### Exercise details
Pick up the abstract on rat optic nerve head biomechanics after its final sentence and continue writing it.
[[ Supplied passage open ]]
Abstract
Purpose :
The rat is widely used to study glaucoma. However, rat ONH anatomy differs from human, likely producing different biomechanics. Rat ONH biomechanics have not been characterized but are important to e.g. understand ONH astrocyte mechanobiology in glaucoma. Digital 3D histomorphometric reconstructions (Pazos+, EER, 2015 & in press) are now available to drive FE modeling. Here we describe a pipeline for creating the first FE models allowing determination of hard/impossible-to-measure rat ONH biomechanics under glaucomatous loading conditions.
Methods :
Following perfusion fixation, the following landmarks were manually delineated within 40 digital radial sections through a normotensive rat ONH reconstruction: neurovascular scleral canal, nerve, central retinal artery (CRA), central retinal vein (CRV), perineural vascular plexus (PNVP), and inferior arterial canal (IAC). From point clouds, we created solid tissue geometries for FE modeling in ABAQUS. Tissues were modeled as isotropic neo-Hookean materials with elastic moduli based on values from past human modeling studies (Sigal+, IOVS, 2004) and Poisson’s ratio = 0.49 to enforce near-incompressibility. IOP was applied to the anterior surface of the model, and venous and arterial blood pressures (BP) were applied to CRA and CRV lumens. Edge boundary conditions were applied via submodeling: a simplified posterior eye model was created/solved, and displacements from matching positions were applied to the scleral edges of a local model (Fig 1).
[[ Supplied passage closed ]]
[[ Record extracts open ]]
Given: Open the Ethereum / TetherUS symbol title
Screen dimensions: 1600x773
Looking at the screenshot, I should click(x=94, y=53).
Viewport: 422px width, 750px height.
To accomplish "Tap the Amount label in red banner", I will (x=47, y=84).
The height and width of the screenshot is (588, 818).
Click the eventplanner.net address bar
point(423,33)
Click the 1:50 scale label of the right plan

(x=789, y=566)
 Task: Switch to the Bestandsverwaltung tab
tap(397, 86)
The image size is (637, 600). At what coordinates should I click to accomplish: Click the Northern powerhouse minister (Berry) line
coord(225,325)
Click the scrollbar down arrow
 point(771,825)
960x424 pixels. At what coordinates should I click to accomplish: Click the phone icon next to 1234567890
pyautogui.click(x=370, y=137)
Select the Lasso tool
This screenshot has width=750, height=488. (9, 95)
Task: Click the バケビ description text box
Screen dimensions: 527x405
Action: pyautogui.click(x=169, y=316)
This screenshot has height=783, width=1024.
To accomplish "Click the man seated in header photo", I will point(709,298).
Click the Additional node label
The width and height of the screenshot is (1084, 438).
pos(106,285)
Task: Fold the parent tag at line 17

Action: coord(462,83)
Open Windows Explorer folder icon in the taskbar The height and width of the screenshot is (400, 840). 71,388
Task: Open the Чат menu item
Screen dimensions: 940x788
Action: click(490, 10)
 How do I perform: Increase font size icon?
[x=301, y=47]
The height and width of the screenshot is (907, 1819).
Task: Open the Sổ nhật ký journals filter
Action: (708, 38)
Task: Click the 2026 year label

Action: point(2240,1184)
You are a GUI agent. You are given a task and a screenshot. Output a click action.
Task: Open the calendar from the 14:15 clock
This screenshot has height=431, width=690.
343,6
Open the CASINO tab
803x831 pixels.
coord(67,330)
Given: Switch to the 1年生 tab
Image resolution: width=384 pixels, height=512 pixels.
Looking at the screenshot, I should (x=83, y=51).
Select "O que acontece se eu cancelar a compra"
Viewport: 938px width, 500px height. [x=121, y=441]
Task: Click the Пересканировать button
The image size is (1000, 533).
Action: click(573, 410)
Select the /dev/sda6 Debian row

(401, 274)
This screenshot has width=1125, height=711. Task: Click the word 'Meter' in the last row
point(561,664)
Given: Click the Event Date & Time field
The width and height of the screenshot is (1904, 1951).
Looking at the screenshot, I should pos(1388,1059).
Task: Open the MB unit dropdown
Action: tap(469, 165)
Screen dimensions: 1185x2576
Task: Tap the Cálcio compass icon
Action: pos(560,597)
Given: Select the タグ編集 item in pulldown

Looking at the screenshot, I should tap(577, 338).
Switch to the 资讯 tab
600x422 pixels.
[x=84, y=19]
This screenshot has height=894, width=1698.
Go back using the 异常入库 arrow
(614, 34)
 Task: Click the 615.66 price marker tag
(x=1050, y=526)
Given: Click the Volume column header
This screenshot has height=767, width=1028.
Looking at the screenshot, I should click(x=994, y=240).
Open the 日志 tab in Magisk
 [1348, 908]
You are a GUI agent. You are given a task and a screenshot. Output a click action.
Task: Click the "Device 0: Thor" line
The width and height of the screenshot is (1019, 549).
[[ Record extracts closed ]]
### Written response
Results :
To establish proof-of-principle, we explored a range of IOP and BPs in a single ONH. Figure 2 shows exemplar results at IOP = 20 mmHg and arterial/venous BPs = 61/41 mmHg. ONH stresses and strains ranged widely, with 95th percentile values of 14.6 kPa and 23.3% (first principal stress and strain), exceeding those expected in human ONH at equivalent IOPs.
Conclusions :
This method for FE model construction of the rat ONH is a first step in understanding rat ONH biomechanics. Model enhancements, incorporating rat-specific tissue properties and modeling additional normal and hypertensive ONHs will allow us to study biomechanical effects of tissue architecture and map regional strain variations to biological outcomes. This will improve our understanding of axonal injury pathogenesis in glaucoma.
This is an abstract that was submitted for the 2016 ARVO Annual Meeting, held in Seattle, Wash., May 1-5, 2016.